• WHAT YOU WILL DO:
Copy every item below verbatim, preserving each line, character, and line break.

• DATA SUPPLIED:
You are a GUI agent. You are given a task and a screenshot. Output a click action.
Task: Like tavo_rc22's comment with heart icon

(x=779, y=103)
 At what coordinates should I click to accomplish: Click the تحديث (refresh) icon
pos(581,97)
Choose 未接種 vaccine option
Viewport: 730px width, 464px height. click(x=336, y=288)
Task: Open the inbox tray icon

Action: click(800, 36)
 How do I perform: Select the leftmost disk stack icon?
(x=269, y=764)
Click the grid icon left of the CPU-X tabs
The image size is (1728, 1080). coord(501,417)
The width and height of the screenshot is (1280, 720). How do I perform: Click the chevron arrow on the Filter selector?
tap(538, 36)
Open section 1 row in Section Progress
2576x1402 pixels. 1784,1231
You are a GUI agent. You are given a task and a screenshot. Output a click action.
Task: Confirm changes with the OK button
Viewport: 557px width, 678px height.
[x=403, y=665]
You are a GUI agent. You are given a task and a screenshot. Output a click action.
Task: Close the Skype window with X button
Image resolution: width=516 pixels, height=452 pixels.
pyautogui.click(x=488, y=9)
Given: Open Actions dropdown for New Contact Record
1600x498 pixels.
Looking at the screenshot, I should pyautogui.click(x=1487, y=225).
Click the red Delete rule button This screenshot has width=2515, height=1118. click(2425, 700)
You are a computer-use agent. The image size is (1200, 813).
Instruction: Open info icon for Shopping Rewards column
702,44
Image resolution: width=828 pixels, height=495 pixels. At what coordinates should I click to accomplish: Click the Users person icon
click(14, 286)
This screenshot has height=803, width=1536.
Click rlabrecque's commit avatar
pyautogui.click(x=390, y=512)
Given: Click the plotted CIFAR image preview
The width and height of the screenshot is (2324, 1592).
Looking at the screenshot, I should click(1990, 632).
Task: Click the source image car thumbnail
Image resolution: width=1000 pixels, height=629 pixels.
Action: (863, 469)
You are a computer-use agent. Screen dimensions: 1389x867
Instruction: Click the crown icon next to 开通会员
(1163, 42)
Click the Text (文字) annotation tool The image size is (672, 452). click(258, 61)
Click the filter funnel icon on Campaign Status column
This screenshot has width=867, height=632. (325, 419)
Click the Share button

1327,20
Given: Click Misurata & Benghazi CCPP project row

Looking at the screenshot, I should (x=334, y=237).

• ANSWER IN FULL:
You are a GUI agent. You are given a task and a screenshot. Output a click action.
Task: Like tavo_rc22's comment with heart icon

(x=779, y=103)
 At what coordinates should I click to accomplish: Click the تحديث (refresh) icon
pos(581,97)
Choose 未接種 vaccine option
Viewport: 730px width, 464px height. click(x=336, y=288)
Task: Open the inbox tray icon

Action: click(800, 36)
 How do I perform: Select the leftmost disk stack icon?
(x=269, y=764)
Click the grid icon left of the CPU-X tabs
The image size is (1728, 1080). coord(501,417)
The width and height of the screenshot is (1280, 720). How do I perform: Click the chevron arrow on the Filter selector?
tap(538, 36)
Open section 1 row in Section Progress
2576x1402 pixels. 1784,1231
You are a GUI agent. You are given a task and a screenshot. Output a click action.
Task: Confirm changes with the OK button
Viewport: 557px width, 678px height.
[x=403, y=665]
You are a GUI agent. You are given a task and a screenshot. Output a click action.
Task: Close the Skype window with X button
Image resolution: width=516 pixels, height=452 pixels.
pyautogui.click(x=488, y=9)
Given: Open Actions dropdown for New Contact Record
1600x498 pixels.
Looking at the screenshot, I should pyautogui.click(x=1487, y=225).
Click the red Delete rule button This screenshot has width=2515, height=1118. click(2425, 700)
You are a computer-use agent. The image size is (1200, 813).
Instruction: Open info icon for Shopping Rewards column
702,44
Image resolution: width=828 pixels, height=495 pixels. At what coordinates should I click to accomplish: Click the Users person icon
click(14, 286)
This screenshot has height=803, width=1536.
Click rlabrecque's commit avatar
pyautogui.click(x=390, y=512)
Given: Click the plotted CIFAR image preview
The width and height of the screenshot is (2324, 1592).
Looking at the screenshot, I should click(1990, 632).
Task: Click the source image car thumbnail
Image resolution: width=1000 pixels, height=629 pixels.
Action: (863, 469)
You are a computer-use agent. Screen dimensions: 1389x867
Instruction: Click the crown icon next to 开通会员
(1163, 42)
Click the Text (文字) annotation tool The image size is (672, 452). click(258, 61)
Click the filter funnel icon on Campaign Status column
This screenshot has width=867, height=632. (325, 419)
Click the Share button

1327,20
Given: Click Misurata & Benghazi CCPP project row

Looking at the screenshot, I should (x=334, y=237).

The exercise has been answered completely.